## Stored records
__________

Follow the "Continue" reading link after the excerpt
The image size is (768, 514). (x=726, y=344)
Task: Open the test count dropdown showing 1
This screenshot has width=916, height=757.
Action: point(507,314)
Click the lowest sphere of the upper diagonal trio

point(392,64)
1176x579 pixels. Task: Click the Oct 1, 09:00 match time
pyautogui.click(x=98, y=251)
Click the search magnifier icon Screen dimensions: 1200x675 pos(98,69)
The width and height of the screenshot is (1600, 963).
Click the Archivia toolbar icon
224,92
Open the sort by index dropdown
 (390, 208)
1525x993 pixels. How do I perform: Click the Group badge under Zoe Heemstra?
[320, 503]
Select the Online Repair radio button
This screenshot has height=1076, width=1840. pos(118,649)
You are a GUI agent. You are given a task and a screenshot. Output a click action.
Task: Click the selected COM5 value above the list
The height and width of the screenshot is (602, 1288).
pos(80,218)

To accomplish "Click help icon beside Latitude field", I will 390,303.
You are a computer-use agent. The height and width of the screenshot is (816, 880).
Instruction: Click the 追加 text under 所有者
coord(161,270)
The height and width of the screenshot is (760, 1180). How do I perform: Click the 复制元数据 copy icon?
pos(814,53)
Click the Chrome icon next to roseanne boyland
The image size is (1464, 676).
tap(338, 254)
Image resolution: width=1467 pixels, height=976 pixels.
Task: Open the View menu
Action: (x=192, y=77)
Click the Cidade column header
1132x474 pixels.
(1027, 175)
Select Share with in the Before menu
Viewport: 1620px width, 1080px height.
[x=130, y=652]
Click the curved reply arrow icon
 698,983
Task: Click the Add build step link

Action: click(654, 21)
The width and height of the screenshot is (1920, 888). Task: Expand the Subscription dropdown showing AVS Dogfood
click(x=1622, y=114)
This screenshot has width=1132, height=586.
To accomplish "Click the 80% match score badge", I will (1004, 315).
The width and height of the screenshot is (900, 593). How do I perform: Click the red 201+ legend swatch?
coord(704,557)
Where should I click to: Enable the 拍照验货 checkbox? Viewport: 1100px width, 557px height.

__________

## Exercise goal
Exactly reproduce the entries in their entirety.

## Exercise result
Follow the "Continue" reading link after the excerpt
The image size is (768, 514). (x=726, y=344)
Task: Open the test count dropdown showing 1
This screenshot has width=916, height=757.
Action: point(507,314)
Click the lowest sphere of the upper diagonal trio

point(392,64)
1176x579 pixels. Task: Click the Oct 1, 09:00 match time
pyautogui.click(x=98, y=251)
Click the search magnifier icon Screen dimensions: 1200x675 pos(98,69)
The width and height of the screenshot is (1600, 963).
Click the Archivia toolbar icon
224,92
Open the sort by index dropdown
 (390, 208)
1525x993 pixels. How do I perform: Click the Group badge under Zoe Heemstra?
[320, 503]
Select the Online Repair radio button
This screenshot has height=1076, width=1840. pos(118,649)
You are a GUI agent. You are given a task and a screenshot. Output a click action.
Task: Click the selected COM5 value above the list
The height and width of the screenshot is (602, 1288).
pos(80,218)

To accomplish "Click help icon beside Latitude field", I will 390,303.
You are a computer-use agent. The height and width of the screenshot is (816, 880).
Instruction: Click the 追加 text under 所有者
coord(161,270)
The height and width of the screenshot is (760, 1180). How do I perform: Click the 复制元数据 copy icon?
pos(814,53)
Click the Chrome icon next to roseanne boyland
The image size is (1464, 676).
tap(338, 254)
Image resolution: width=1467 pixels, height=976 pixels.
Task: Open the View menu
Action: (x=192, y=77)
Click the Cidade column header
1132x474 pixels.
(1027, 175)
Select Share with in the Before menu
Viewport: 1620px width, 1080px height.
[x=130, y=652]
Click the curved reply arrow icon
 698,983
Task: Click the Add build step link

Action: click(654, 21)
The width and height of the screenshot is (1920, 888). Task: Expand the Subscription dropdown showing AVS Dogfood
click(x=1622, y=114)
This screenshot has width=1132, height=586.
To accomplish "Click the 80% match score badge", I will (1004, 315).
The width and height of the screenshot is (900, 593). How do I perform: Click the red 201+ legend swatch?
coord(704,557)
Where should I click to: Enable the 拍照验货 checkbox? Viewport: 1100px width, 557px height.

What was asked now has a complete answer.